TASK STATEMENT
In the records below, find every line that contains "header" and list it.

Stored items
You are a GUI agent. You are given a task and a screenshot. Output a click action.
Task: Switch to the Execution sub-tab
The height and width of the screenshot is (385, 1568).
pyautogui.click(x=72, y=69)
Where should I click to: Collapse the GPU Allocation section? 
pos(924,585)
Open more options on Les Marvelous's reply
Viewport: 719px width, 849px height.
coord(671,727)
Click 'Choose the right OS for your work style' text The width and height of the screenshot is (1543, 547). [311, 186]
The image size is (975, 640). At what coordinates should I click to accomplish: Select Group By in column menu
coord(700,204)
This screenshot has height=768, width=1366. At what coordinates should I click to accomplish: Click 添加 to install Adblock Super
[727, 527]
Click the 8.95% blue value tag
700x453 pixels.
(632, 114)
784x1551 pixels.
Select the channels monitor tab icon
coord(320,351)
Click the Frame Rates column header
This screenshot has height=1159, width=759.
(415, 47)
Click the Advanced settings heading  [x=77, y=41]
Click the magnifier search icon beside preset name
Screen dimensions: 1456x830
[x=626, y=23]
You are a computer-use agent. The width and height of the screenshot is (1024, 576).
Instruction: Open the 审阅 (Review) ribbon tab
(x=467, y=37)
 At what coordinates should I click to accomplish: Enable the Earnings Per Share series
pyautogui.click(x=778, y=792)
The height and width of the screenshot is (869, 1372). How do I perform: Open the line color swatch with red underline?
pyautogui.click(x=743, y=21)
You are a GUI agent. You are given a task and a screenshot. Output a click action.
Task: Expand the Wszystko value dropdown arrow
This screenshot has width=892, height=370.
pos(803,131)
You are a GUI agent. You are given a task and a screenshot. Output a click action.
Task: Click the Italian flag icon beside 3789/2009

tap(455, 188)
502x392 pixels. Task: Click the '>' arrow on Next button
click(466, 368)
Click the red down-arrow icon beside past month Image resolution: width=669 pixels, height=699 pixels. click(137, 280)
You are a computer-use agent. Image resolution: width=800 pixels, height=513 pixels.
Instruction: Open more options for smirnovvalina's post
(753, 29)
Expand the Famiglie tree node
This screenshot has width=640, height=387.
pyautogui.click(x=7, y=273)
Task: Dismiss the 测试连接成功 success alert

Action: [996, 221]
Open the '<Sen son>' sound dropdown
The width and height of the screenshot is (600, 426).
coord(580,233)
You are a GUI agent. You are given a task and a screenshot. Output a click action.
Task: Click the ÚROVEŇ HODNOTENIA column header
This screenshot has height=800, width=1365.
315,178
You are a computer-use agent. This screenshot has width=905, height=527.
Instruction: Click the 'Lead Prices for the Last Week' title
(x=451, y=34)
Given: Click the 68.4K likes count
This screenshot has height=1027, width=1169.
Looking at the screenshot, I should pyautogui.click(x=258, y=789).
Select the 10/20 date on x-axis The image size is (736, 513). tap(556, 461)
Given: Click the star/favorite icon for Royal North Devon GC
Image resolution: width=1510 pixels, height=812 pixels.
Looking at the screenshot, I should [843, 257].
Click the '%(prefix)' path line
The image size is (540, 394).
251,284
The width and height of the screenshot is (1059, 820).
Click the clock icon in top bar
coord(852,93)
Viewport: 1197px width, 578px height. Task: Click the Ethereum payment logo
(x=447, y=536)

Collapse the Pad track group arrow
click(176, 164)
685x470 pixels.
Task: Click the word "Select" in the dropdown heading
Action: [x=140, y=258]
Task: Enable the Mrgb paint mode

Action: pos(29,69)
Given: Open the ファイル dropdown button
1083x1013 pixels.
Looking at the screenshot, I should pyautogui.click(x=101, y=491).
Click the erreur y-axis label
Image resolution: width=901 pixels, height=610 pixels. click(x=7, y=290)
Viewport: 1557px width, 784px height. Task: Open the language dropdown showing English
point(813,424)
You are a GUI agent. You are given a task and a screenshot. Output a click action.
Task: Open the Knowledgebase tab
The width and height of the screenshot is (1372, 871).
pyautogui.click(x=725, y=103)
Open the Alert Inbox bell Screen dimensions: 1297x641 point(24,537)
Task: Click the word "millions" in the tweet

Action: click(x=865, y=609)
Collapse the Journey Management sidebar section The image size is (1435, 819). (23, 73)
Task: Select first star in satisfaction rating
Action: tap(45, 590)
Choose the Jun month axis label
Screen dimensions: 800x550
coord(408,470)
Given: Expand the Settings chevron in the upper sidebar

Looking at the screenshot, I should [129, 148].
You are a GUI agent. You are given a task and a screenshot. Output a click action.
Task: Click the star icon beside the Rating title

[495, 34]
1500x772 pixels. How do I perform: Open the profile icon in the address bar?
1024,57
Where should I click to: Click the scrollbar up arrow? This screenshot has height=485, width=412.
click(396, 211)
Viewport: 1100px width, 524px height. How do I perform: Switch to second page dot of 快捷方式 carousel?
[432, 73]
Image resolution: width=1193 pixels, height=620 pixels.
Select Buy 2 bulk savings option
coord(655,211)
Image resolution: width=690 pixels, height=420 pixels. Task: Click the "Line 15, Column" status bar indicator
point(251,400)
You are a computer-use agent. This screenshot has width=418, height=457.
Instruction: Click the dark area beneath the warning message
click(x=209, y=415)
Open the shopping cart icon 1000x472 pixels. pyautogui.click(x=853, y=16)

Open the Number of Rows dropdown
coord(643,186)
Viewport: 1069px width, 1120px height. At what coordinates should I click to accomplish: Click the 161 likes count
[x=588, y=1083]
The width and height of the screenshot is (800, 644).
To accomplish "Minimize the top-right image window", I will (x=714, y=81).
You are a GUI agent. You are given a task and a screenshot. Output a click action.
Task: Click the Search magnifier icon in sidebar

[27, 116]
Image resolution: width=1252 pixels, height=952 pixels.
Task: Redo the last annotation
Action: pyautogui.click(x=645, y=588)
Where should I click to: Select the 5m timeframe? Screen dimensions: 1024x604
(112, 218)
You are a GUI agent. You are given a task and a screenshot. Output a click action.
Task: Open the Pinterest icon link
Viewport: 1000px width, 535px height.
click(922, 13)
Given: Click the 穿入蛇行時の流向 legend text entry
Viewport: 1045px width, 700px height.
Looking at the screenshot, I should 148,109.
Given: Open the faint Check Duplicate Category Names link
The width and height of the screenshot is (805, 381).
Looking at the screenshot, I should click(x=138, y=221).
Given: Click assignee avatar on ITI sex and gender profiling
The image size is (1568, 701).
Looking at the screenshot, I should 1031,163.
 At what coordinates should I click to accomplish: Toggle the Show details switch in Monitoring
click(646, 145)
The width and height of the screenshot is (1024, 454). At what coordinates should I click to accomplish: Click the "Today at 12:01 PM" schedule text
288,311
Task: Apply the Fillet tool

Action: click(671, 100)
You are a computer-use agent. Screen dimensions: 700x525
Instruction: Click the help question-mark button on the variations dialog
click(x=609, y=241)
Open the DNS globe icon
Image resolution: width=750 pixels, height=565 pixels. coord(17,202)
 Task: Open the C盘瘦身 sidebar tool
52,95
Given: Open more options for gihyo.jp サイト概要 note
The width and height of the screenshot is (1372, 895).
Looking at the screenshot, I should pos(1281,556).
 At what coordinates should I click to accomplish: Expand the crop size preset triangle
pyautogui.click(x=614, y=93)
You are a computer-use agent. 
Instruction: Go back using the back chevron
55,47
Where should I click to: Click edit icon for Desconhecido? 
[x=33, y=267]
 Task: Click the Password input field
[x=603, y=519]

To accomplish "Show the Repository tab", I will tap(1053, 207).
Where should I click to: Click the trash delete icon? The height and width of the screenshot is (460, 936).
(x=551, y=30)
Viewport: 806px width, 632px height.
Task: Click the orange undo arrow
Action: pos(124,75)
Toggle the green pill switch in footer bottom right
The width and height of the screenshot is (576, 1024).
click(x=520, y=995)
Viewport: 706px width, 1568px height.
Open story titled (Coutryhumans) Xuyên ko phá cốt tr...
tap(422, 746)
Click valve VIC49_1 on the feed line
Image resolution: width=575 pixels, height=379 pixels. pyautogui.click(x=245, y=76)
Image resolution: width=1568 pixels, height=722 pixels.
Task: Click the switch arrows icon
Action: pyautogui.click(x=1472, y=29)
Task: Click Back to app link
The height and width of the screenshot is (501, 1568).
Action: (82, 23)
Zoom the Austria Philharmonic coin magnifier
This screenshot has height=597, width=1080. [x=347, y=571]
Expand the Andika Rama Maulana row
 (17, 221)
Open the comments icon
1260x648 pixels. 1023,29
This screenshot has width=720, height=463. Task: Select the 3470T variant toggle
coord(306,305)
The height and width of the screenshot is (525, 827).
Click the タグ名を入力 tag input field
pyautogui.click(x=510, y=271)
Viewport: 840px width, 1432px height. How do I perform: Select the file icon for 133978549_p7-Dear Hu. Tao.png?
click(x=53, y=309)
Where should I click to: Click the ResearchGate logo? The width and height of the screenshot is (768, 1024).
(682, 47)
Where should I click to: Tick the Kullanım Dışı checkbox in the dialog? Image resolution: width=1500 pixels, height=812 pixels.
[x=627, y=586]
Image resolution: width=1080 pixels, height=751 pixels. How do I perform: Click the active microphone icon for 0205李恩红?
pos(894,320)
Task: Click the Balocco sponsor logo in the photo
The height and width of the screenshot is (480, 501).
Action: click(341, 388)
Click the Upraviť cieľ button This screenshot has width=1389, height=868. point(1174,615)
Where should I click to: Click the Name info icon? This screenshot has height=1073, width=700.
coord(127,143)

TASK OUTPUT
Click the Frame Rates column header
Task: Click the ÚROVEŇ HODNOTENIA column header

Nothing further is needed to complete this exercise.